For time-lapse microscopy, exponentially growing cells were either spotted on
YEPD agar pads at 30°C or mixed with an equal volume of FCS and spotted
on 25% YEPD agar–75% FCS pads at 37°C (Bassilana et al., 2005).
Propidium iodide and actin staining
Cell inviability was determined using PI staining of cells for 30 min in the
dark, followed by cell washing with 2x PBS (Jin et al., 2005). Actin visualization was performed with Alexa
Fluor 568–phalloidin as described previously (Hazan and Liu, 2002). For quantitation, only cells with
small buds were counted and were scored as polarized if a majority of the
patches were in the bud.
qRT-PCR
Quantitative real-time reverse-transcription PCR analyses of RNA transcript
levels were performed as described previously (Bassilana et al., 2005) with primers indicated in Table S1 on an ABI
StepOne Real-Time PCR System (Applied Biosystems).
Immunoblot analyses and PI(4,5)P2 quantitation
Immunoblot analyses were performed as described previously (Bassilana et al., 2005; Hope et al., 2008). Membranes were probed with anti-GFP polyclonal
antibody (1:2,000; Nern and Arkowitz,
2000) or S. cerevisiae anti-Cdc11
polyclonal antibody (sc-7170,1:200; Santa Cruz Biotechnology, Inc.), visualized
by enhanced chemiluminescence (luminol-coumaric acid) on an imaging system
(Las3000; Fujifilm). Cell Fractionation and PI(4,5)P2 quantitation
was performed as described previously (Yakir-Tamang and Gerst, 2009a). Wild-type or mutant cells (25
OD600 of exponentially growing cells) were harvested and lysed
with glass beads and 300 µl of lysis buffer (25 mM KPO4, 100
mM NaCl, 2 mM EDTA, and complete protease inhibitors; Roche). After cell lysis,
equivalent amounts of protein from each extract were centrifuged at 1,500
g to remove intact cells and debris, resulting in total
cell lysates. This lysate was further centrifuged at 10,000 g
and the supernatant further centrifuged at 100,000 g to yield
S10 and S100 fractions, respectively. The pellet fractions were solubilized with
lysis buffer containing 1% SDS. The 100,000-g pellet fractions
were spotted on nitrocellulose membranes an probed with an
anti-PI(4,5)P2mouse monoclonal antibody (1:5,000; cat. no.

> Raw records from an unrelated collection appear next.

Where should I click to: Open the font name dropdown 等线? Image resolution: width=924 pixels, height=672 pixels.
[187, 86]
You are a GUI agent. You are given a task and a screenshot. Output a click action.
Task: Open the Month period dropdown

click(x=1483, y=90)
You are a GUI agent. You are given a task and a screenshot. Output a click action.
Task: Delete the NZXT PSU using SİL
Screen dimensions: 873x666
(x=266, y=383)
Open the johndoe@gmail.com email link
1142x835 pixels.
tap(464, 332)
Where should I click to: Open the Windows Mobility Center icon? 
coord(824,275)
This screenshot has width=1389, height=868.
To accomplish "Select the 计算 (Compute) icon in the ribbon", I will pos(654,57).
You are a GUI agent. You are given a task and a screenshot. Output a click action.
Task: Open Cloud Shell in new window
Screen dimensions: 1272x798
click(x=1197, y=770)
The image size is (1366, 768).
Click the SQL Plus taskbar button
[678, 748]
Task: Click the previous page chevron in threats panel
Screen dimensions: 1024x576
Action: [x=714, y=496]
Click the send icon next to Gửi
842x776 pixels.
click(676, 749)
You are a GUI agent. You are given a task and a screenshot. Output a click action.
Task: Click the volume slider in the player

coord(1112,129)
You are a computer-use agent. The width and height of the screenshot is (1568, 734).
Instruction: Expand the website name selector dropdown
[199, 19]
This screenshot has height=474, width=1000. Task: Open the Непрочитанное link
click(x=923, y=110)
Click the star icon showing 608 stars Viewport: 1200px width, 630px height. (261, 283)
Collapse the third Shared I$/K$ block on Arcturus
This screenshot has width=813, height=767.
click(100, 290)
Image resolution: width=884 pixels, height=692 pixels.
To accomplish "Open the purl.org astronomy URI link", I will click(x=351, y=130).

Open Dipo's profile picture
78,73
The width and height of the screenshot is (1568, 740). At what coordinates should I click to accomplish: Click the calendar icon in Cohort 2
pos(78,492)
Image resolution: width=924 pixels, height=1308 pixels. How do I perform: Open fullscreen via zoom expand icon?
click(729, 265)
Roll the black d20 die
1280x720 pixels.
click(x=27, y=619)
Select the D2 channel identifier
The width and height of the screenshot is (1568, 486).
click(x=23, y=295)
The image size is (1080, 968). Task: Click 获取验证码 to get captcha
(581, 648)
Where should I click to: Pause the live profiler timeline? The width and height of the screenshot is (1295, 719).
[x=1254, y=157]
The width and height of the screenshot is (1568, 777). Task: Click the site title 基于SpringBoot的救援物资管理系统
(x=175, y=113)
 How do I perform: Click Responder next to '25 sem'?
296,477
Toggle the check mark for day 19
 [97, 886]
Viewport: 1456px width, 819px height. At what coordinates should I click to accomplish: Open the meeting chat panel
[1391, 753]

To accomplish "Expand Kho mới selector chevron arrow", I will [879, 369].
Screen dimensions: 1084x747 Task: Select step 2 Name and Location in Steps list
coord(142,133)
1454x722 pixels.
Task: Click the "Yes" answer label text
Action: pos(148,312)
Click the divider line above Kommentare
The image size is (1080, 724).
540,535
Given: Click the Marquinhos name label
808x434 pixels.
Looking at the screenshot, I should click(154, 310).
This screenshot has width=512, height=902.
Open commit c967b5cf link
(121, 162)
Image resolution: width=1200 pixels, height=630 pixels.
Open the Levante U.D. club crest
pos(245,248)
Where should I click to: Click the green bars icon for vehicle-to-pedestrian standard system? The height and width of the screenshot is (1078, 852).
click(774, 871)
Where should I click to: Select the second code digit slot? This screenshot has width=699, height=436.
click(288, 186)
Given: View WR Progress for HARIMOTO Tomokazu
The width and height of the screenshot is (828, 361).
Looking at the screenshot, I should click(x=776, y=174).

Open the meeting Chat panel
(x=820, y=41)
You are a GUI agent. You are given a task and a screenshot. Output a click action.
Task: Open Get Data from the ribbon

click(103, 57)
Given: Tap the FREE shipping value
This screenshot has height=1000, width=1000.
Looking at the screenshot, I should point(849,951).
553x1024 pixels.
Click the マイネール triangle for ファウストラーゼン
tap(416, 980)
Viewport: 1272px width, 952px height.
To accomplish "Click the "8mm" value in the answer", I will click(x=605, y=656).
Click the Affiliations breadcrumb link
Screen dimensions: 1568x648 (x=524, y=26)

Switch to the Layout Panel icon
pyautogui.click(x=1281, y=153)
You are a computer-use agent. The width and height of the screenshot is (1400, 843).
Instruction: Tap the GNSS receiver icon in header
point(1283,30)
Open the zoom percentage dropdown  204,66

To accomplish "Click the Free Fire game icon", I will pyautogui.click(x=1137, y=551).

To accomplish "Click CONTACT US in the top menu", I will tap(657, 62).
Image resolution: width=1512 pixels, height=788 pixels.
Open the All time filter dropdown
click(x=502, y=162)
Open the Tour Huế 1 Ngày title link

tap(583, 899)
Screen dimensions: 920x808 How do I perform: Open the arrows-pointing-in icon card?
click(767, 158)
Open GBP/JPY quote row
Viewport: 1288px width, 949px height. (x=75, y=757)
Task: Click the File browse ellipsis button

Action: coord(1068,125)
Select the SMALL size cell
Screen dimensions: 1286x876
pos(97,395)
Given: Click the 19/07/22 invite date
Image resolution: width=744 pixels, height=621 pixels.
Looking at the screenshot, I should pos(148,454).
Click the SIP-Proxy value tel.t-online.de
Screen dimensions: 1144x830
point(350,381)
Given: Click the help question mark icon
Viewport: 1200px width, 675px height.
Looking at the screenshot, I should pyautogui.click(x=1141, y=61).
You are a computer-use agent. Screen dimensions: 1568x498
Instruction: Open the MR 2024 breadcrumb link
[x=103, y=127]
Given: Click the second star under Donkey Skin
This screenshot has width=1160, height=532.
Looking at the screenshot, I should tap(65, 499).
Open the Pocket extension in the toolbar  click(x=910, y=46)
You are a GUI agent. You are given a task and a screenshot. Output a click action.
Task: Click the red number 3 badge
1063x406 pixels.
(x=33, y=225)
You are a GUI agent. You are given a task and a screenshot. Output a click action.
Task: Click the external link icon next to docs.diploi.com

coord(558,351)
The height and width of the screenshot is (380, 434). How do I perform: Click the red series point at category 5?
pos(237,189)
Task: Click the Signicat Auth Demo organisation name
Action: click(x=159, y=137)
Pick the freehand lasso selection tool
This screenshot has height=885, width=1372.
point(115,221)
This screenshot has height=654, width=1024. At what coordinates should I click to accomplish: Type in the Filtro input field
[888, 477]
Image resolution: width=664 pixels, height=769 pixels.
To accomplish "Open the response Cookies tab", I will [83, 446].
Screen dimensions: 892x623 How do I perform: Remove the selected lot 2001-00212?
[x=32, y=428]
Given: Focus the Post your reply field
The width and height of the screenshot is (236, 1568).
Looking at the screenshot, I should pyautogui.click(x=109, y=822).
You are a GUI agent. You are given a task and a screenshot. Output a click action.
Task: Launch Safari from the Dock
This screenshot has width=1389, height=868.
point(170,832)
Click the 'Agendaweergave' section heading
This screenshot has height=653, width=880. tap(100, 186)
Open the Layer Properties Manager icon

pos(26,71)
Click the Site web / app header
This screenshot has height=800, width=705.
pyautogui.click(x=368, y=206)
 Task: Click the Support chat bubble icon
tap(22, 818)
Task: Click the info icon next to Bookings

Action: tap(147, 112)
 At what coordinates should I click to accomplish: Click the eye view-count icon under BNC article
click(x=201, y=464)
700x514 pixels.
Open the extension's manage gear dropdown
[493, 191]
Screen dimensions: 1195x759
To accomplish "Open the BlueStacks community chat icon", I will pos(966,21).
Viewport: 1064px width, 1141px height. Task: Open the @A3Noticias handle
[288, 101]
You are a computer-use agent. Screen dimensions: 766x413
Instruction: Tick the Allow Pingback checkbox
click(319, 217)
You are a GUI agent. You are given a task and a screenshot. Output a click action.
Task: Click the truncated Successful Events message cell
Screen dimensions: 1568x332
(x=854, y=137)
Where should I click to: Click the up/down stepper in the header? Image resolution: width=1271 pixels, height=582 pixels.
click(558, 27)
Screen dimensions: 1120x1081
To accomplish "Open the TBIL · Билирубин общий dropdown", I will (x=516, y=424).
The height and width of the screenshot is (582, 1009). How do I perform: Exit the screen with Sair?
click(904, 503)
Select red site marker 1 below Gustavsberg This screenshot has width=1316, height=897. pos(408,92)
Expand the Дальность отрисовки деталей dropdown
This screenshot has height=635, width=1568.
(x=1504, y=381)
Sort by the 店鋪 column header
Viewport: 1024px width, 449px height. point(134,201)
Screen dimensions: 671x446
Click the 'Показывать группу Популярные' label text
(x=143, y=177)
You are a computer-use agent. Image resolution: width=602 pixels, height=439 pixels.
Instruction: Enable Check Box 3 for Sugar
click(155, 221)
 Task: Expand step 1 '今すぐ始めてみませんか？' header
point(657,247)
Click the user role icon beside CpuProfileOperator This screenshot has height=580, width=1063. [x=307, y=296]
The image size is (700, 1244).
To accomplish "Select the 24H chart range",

915–2052, Assay Designs). For visualization, membranes were then probed
with an Alexa Fluor 680donkey anti–mouse IgG (H+L) conjugate
(1:10,000; Molecular Probes, Invitrogen) in the dark followed by extensive
washing and quantitation using an Odyssey IR imaging system (LI-COR
Biosciences). PI(4,5)P2 levels were quantitated using ImageJ
(National Institutes of Health, Bethesda, MD).
Cell imaging and analyses
Differential interference contrast (DIC) images of cells and colony morphology
images were captured using a wide-field and a dissection microscope,
respectively, as described previously (Bassilana et al., 2005). DIC images of cells were acquired with a
microscope (DMR; Leica) with a 1.32 NA 63x Plan-Apo objective, and colony
morphology images were acquired with a dissection scope (MZ6; Leica) at 10x.
Images were captured with either a charge-coupled device camera (Micromax;
Princeton Instruments, Kodak chip) or a camera (Neo sCMOS; Andor Technology).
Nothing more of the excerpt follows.